Vorliegender Textauszug:
Hier noch Bilder. Die Schale, die unten ins Steuerrohr gepresst ist, hat einen Innendurchmesser von 53,4 mm laut Messchieber. Winkel unbekannt. Ein Lager würde für den Umbau ja schon reichen, wenn das in die Schale passt.
Cube hat mir auf meine Frage nach den Maßen eines passenden Tapered-Steuersatz für das Rad leider nur den Gang zum Cube-Händler empfohlen.


----------



## maggus75 (7. Mai 2022)

kyburger schrieb:


> Cube hat mir auf meine Frage nach den Maßen eines passenden Tapered-Steuersatz für das Rad leider nur den Gang zum Cube-Händler empfohlen.


Oder einfach den Gang auf ihre eigene Homepage  . Da ich schon drei Rahmen aufgebaut habe und das eigentlich immer Vorjahresmodelle waren, habe ich mir die Daten auch immer nur von da geholt. Vor 2-3 Jahren, vor dem Corona Fahrradboom, gab es die Rahmen und passende farbliche Teile von Cube ausm Vorjahr teils auch noch super günstig...Jetzt nicht mehr.

Man kann über Google ganz einfach auf die Modellseiten der letzten Jahre, so auch bei dem Modell
LINK

Dort steht unter der Ausstattung auch, dass es ein 44/56 Steuersatz ist. ALso unten ein 56er, oben ein 44er. Das sollte das Maß im Rahmen sein, wo das Lager rein passt.







kyburger schrieb:


> Ein Lager würde für den Umbau ja schon reichen, wenn das in die Schale passt.


*Ich würde wenn dann den ganzen unteren Teil vom Steuersatz komplett gegen einen 56 tauschen.* Dann weisst du, dass da alles zusammen passt, Konusring, Lager, usw.. Bei meiner Frau habe ich sowas wie bei dir schon mal verbaut, da tapered Rahmen und ne 1 1/8 Gabel sehr günstig bekommen, das war bissl Gefrickel die passenden Teile zusammen zu bekommen mit dem Adapterring. Würde ich nicht mehr machen, lieber gleich richtig. WUndert mich, dass Cube sowas ab Werk vebaut.

Von Ritchey sollte so ein Steuersatz Unterteil für um 20-25 Euro zu haben sein. Nagel mich nicht fest, aber das müsste dann ein ZS56 semi integriert Pressfit oder so sein.

*Oben kann ja normal alles bleiben, da so oder so 1 1/8.*





kyburger schrieb:


> und möchte eine Starrgabel mit tapered Schaft verbauen.


Wenn ich fragen darf, was verbaust du für eine?
Kann es nur empfehlen, das Race One in starr ist nach wie vor mein Lieblingsbike!


----------



## kyburger (7. Mai 2022)

Arbeitsanweisungen:
1) Geben Sie aus dem Textauszug die Stelle von „## maggus75 (7.“ bis einschließlich „günstig...Jetzt nicht mehr.“ wörtlich aus.
2) Nennen Sie jedes Unternehmen, das im Textauszug vorkommt, jeweils einmal.

Datenblock:
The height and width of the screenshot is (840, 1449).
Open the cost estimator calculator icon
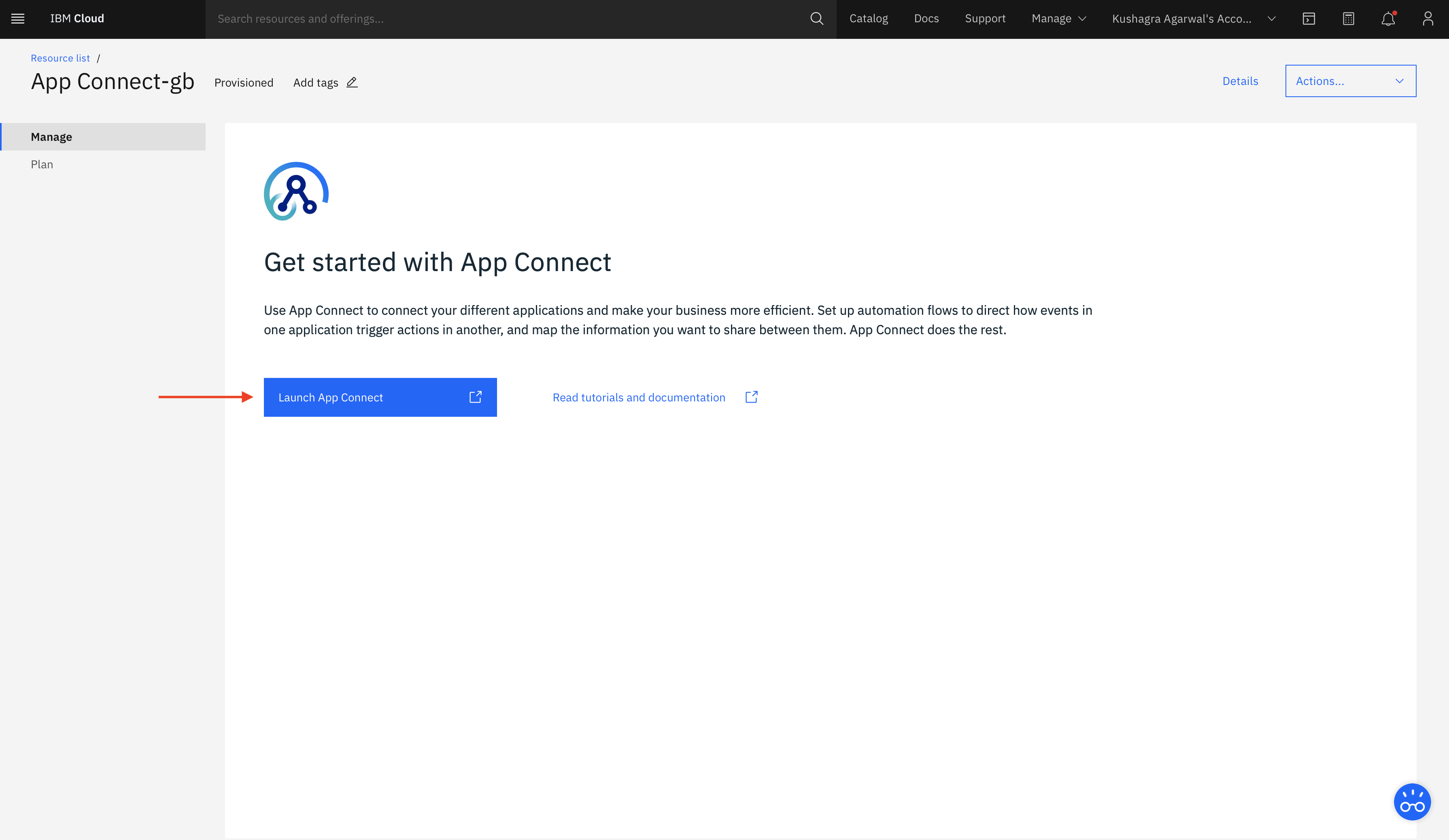click(x=1348, y=18)

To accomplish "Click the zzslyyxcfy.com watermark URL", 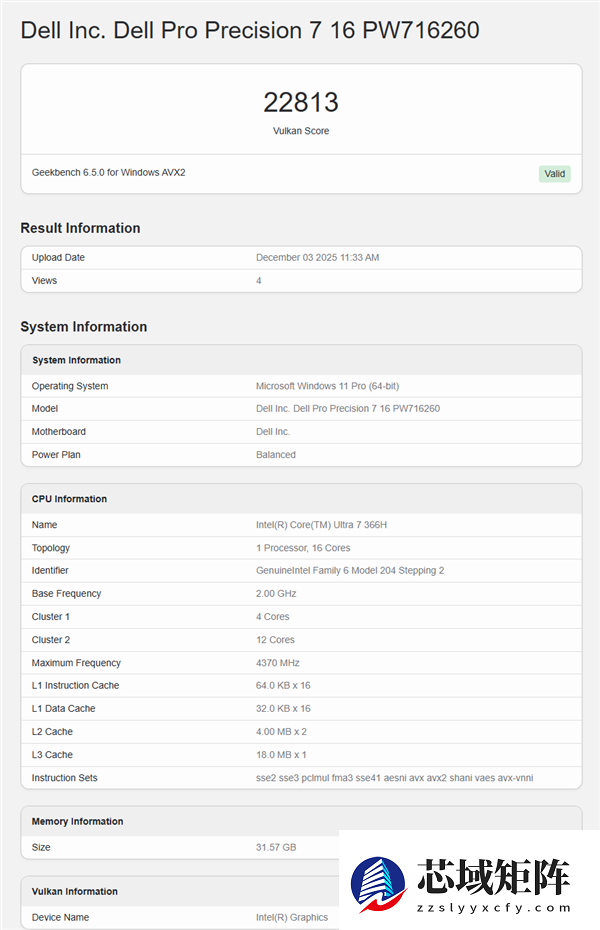I will coord(495,908).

Lösungen:
1)
## maggus75 (7. Mai 2022)

kyburger schrieb:


> Cube hat mir auf meine Frage nach den Maßen eines passenden Tapered-Steuersatz für das Rad leider nur den Gang zum Cube-Händler empfohlen.


Oder einfach den Gang auf ihre eigene Homepage  . Da ich schon drei Rahmen aufgebaut habe und das eigentlich immer Vorjahresmodelle waren, habe ich mir die Daten auch immer nur von da geholt. Vor 2-3 Jahren, vor dem Corona Fahrradboom, gab es die Rahmen und passende farbliche Teile von Cube ausm Vorjahr teils auch noch super günstig...Jetzt nicht mehr.

2) Cube, Google, Ritchey